Galaxy in the constellation Cepheus

NGC 2300 is a lenticular galaxy in the constellation Cepheus. Its velocity with respect to the cosmic microwave background is 1876 ± 7 km/s, which corresponds to a Hubble distance of 27.67 ± 1.94 Mpc. However, 11 non redshift measurements give a distance of 40.464 ± 6.668 Mpc. The galaxy was discovered in 1871 by French astronomer Alphonse Borrelly using an 18 cm telescope.

NGC 2300 may be the closest discovered giant radio galaxy (GRG), it has large radio lobes that stretch roughly 3.5 million light years across. The radio lobes have an apparent size of 132 arcmin, the largest of any giant radio galaxy.
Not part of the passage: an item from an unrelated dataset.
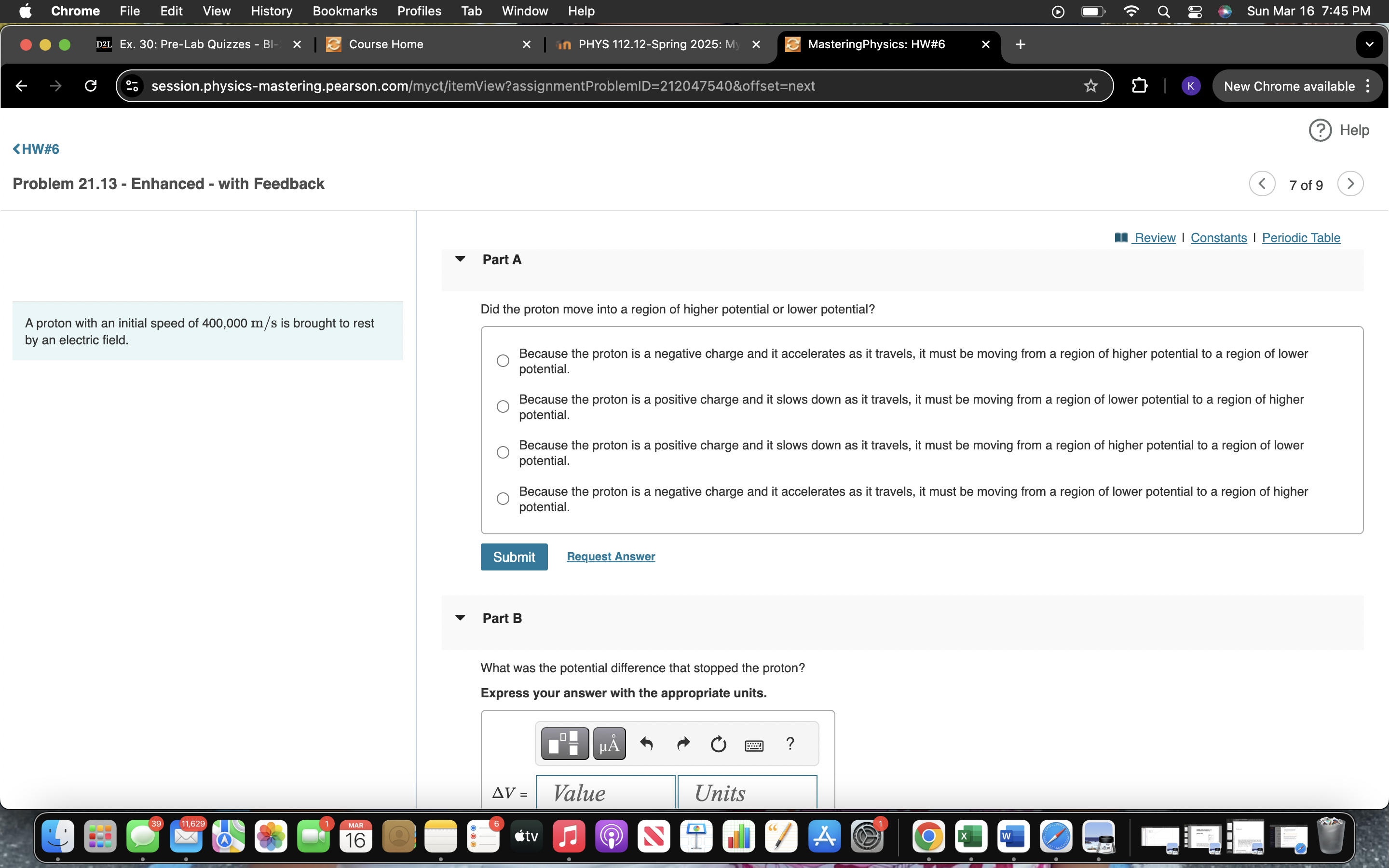Select the second answer about positive charge slowing
Screen dimensions: 1389x868
pyautogui.click(x=502, y=407)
However, the radio lobes host was not identified with certainty and they may be hosted by NGC 2276, but this is unlikely because it is a spiral galaxy.

According to the SIMBAD database, NGC 2300 is an Active Galaxy Nucleus Candidate, i.e. it has a compact region at the center of a galaxy that emits a significant amount of energy across the electromagnetic spectrum, with characteristics indicating that this luminosity is not produced by the stars.

Together with NGC 2276, they form the 114th object in Halton Arp's Atlas of Peculiar Galaxies.

== Supernova ==
One supernova has been observed in NGC 2300: SN 2024uai (type Ia-91bg-like, mag. 16.58).